[EXERCISE MATERIALS Boundary: Start]
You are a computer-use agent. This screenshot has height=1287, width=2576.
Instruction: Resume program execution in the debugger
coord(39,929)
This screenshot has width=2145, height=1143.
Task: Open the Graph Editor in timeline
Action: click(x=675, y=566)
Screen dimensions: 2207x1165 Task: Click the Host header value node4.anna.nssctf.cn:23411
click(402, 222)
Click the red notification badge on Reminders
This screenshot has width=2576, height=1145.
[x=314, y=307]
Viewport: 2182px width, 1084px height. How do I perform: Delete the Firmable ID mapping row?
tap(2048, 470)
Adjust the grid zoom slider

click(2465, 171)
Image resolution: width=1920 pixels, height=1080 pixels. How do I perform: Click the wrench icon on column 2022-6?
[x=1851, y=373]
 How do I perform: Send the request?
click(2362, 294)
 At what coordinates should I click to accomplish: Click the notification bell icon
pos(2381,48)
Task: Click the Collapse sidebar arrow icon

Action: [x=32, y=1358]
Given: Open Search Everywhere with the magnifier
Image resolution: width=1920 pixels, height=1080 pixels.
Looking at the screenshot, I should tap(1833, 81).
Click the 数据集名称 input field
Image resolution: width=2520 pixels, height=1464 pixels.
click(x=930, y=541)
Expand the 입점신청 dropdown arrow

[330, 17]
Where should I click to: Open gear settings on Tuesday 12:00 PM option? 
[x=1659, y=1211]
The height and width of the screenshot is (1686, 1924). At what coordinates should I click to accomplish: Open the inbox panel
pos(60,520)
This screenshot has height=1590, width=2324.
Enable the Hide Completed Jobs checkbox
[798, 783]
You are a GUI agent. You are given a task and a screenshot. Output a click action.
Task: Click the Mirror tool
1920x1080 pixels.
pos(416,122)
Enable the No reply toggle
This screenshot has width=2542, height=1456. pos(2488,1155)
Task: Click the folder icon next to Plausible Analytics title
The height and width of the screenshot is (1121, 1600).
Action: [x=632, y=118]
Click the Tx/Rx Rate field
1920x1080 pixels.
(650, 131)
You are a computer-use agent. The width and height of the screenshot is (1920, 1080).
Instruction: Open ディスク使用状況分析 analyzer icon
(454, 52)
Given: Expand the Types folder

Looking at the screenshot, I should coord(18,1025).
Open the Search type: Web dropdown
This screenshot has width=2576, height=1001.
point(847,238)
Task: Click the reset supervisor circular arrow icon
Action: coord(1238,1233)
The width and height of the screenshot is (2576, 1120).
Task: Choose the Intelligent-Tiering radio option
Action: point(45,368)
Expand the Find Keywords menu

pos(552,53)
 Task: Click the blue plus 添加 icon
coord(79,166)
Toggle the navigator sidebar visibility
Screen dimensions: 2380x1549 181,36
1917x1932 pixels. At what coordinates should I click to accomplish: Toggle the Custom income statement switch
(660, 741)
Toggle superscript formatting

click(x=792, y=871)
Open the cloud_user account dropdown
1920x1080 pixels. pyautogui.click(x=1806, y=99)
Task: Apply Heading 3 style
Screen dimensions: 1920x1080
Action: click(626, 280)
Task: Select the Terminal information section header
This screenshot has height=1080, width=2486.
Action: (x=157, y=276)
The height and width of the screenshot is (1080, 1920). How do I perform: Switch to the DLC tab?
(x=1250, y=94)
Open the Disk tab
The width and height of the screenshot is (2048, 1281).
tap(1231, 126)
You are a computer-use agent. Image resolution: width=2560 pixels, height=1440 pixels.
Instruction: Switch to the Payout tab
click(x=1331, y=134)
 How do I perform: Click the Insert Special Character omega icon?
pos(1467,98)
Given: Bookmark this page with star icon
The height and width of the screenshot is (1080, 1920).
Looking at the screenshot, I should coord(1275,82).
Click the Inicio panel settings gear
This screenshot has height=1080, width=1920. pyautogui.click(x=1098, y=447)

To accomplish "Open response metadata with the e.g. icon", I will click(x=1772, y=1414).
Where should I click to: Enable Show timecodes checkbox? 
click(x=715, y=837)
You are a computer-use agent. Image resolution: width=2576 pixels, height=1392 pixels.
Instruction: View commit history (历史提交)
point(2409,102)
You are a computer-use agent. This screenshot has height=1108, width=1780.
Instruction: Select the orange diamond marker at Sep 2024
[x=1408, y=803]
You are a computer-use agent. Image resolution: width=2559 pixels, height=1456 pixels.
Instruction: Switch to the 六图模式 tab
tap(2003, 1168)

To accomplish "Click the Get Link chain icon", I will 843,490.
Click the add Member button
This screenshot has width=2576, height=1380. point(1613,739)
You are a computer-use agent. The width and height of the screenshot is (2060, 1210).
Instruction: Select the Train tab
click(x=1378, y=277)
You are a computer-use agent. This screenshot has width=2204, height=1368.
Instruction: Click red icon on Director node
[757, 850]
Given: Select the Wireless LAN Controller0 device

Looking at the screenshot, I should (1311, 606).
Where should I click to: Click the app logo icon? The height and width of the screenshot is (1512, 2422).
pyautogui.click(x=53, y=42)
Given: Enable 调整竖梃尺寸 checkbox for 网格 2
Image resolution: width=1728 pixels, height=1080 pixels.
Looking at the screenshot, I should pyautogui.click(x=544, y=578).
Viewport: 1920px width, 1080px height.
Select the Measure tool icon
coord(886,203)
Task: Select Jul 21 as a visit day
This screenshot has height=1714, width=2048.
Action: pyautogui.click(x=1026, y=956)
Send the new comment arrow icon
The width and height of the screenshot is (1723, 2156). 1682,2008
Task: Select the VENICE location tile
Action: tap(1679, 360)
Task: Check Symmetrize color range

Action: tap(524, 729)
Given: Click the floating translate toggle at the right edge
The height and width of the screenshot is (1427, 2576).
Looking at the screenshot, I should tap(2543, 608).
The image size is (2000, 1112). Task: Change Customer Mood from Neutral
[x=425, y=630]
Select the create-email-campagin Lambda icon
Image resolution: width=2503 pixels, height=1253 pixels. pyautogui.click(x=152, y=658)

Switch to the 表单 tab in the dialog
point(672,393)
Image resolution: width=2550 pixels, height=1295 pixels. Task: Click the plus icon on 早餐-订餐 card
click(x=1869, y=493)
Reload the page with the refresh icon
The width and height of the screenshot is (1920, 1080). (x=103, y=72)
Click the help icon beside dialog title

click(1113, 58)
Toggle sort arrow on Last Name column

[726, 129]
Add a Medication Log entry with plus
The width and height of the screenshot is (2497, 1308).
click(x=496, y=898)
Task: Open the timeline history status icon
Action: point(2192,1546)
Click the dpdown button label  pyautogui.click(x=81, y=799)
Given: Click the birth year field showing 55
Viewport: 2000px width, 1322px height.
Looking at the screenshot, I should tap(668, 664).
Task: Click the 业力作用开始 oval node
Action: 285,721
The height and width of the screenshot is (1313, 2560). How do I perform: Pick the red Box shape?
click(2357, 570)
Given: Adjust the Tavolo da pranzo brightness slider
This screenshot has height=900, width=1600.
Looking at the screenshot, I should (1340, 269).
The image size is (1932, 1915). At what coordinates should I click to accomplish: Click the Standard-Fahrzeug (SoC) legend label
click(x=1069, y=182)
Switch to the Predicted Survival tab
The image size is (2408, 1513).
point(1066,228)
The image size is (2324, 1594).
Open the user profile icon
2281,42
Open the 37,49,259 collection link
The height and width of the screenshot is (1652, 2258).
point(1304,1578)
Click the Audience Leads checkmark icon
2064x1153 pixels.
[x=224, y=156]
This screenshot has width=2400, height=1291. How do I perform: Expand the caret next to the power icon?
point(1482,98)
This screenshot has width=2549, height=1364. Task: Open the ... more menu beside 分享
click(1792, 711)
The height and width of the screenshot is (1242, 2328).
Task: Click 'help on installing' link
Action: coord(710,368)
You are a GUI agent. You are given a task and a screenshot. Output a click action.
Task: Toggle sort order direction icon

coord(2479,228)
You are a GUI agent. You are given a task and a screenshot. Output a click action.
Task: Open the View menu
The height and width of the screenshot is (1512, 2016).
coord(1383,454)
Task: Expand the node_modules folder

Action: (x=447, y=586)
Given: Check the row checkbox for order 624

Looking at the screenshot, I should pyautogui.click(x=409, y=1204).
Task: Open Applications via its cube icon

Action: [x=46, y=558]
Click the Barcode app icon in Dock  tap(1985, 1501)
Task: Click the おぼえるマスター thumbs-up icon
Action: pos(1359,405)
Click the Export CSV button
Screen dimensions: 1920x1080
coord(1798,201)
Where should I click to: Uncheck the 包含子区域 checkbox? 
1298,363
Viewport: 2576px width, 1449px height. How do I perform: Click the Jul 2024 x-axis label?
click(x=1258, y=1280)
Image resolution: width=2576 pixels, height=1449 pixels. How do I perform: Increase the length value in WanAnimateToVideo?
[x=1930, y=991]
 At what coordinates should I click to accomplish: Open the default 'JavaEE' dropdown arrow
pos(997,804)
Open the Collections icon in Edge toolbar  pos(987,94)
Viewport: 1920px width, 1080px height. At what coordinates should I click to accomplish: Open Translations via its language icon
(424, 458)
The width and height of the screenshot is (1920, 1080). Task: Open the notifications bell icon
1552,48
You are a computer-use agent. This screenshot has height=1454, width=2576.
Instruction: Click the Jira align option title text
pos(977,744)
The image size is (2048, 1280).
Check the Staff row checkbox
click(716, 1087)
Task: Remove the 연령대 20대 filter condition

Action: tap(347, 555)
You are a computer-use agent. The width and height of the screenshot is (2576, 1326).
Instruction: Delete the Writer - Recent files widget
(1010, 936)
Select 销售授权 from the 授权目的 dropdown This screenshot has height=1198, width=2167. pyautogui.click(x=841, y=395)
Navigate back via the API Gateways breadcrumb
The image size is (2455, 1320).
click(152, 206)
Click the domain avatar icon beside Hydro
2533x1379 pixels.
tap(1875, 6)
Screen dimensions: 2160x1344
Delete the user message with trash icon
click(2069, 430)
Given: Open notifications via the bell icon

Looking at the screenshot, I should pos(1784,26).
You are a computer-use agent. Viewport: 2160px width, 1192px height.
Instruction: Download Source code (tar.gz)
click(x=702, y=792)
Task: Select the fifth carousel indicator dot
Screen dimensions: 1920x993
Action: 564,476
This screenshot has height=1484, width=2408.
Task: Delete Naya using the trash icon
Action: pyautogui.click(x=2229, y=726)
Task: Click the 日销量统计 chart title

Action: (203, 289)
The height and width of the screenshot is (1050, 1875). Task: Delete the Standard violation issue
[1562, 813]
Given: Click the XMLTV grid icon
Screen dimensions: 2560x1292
[EXERCISE MATERIALS Boundary: End]
Reproduce exactly, and with no other material, the lines between those holding "Task: Select Jul 21 as a visit day" and "Add a Medication Log entry with plus", inclusive.

Task: Select Jul 21 as a visit day
This screenshot has height=1714, width=2048.
Action: pyautogui.click(x=1026, y=956)
Send the new comment arrow icon
The width and height of the screenshot is (1723, 2156). 1682,2008
Task: Select the VENICE location tile
Action: tap(1679, 360)
Task: Check Symmetrize color range

Action: tap(524, 729)
Given: Click the floating translate toggle at the right edge
The height and width of the screenshot is (1427, 2576).
Looking at the screenshot, I should tap(2543, 608).
The image size is (2000, 1112). Task: Change Customer Mood from Neutral
[x=425, y=630]
Select the create-email-campagin Lambda icon
Image resolution: width=2503 pixels, height=1253 pixels. pyautogui.click(x=152, y=658)

Switch to the 表单 tab in the dialog
point(672,393)
Image resolution: width=2550 pixels, height=1295 pixels. Task: Click the plus icon on 早餐-订餐 card
click(x=1869, y=493)
Reload the page with the refresh icon
The width and height of the screenshot is (1920, 1080). (x=103, y=72)
Click the help icon beside dialog title

click(1113, 58)
Toggle sort arrow on Last Name column

[726, 129]
Add a Medication Log entry with plus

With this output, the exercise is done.